An diesen Felix Kroos kann sich jeder Unioner erinnern. Auftakt zur Aufstiegssaison 2018/19. Felix jubelt nach seinem Freistoßtor, das den Sieg gegen Aue bringt. Erster Gratulant ist Michael Parensen.City-Press

Aufstieg, Klassenerhalt, Conference League, Europa League, Königsklasse – das ist der 1. FC Union der jüngsten fünf Jahre im Schnelldurchlauf. Dahinter verbergen sich Namen, Ereignisse, Entscheidungen, manchmal auch nur Puzzleteile. Ein Top-20-Ranking ist ein wenig ungerecht, denn ohne den einen oder das eine würde es das Ganze, diese Erfolgsgeschichte, nicht geben. Entscheiden bei einem olympischen 100-m-Lauf, in dem sich die Weltbesten treffen, Millimeter und Hundertstelsekunden, dann gilt für die Eisernen: Gewonnen haben alle, nur eben mit Nuancen. Auf Platz 8: Familientraditionen.
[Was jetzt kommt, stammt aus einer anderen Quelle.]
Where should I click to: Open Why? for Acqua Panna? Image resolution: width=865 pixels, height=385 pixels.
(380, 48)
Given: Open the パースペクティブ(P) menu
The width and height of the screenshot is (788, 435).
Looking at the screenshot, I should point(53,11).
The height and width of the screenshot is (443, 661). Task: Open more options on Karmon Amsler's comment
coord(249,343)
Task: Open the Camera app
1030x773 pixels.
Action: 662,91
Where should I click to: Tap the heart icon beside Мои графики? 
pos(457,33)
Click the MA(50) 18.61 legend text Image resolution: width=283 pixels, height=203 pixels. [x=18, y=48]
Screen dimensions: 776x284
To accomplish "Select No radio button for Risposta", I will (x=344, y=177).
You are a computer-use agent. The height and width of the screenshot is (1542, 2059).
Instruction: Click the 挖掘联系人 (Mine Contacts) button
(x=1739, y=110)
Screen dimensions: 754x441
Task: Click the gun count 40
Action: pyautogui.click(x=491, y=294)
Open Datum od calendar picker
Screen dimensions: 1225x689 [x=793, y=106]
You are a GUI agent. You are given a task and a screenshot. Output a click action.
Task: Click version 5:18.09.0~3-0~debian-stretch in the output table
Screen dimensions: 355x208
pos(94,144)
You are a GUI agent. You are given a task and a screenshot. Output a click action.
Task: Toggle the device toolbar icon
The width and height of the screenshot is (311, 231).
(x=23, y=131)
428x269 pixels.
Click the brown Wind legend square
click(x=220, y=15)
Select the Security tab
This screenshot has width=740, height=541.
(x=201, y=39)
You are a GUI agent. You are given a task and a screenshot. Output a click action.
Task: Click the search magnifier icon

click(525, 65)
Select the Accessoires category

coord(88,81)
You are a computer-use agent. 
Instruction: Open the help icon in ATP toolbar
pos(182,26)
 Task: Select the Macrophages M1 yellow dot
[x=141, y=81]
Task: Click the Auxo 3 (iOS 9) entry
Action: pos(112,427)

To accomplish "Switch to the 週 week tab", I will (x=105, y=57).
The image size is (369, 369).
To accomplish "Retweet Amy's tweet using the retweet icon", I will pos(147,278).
Nationalspieler, zumal aktuelle deutsche, sucht man beim 1. FC Union vergebens. Wohl auch, weil Bundestrainer Hans-Dieter Flick fast schon mutwillig einen Bogen um Rani Khedira und Robin Knoche macht. Zwar gab es mit Günther Wirth, Wolfgang Wruck, Reinhard Lauck, Günther Hoge und Ralf Sträßer einst welche, die in A-Länderspielen aufliefen. Doch das ist so lange her, dass es in eine vergangene (DDR-)Epoche gehört. Trotzdem haben die Spitznamen der damaligen Stars – Wibbel, Ata, Mecky und Jimmy (nur Sträßer hatte keinen) – unter den Fans noch immer einen einzigartigen Klang, auch tauchen sie in den Choreografien auf der Waldseite in schönen Abständen immer mal wieder auf. Was die Eisernen aus schwarz-rot-goldenen Gefilden bisher haben, sind mit Christian Gentner und Max Kruse zwei ehemalige deutsche Nationalspieler sowie mit Kruse und Cedric Teuchert zwei Teilnehmer von Olympia 2021 in Tokio.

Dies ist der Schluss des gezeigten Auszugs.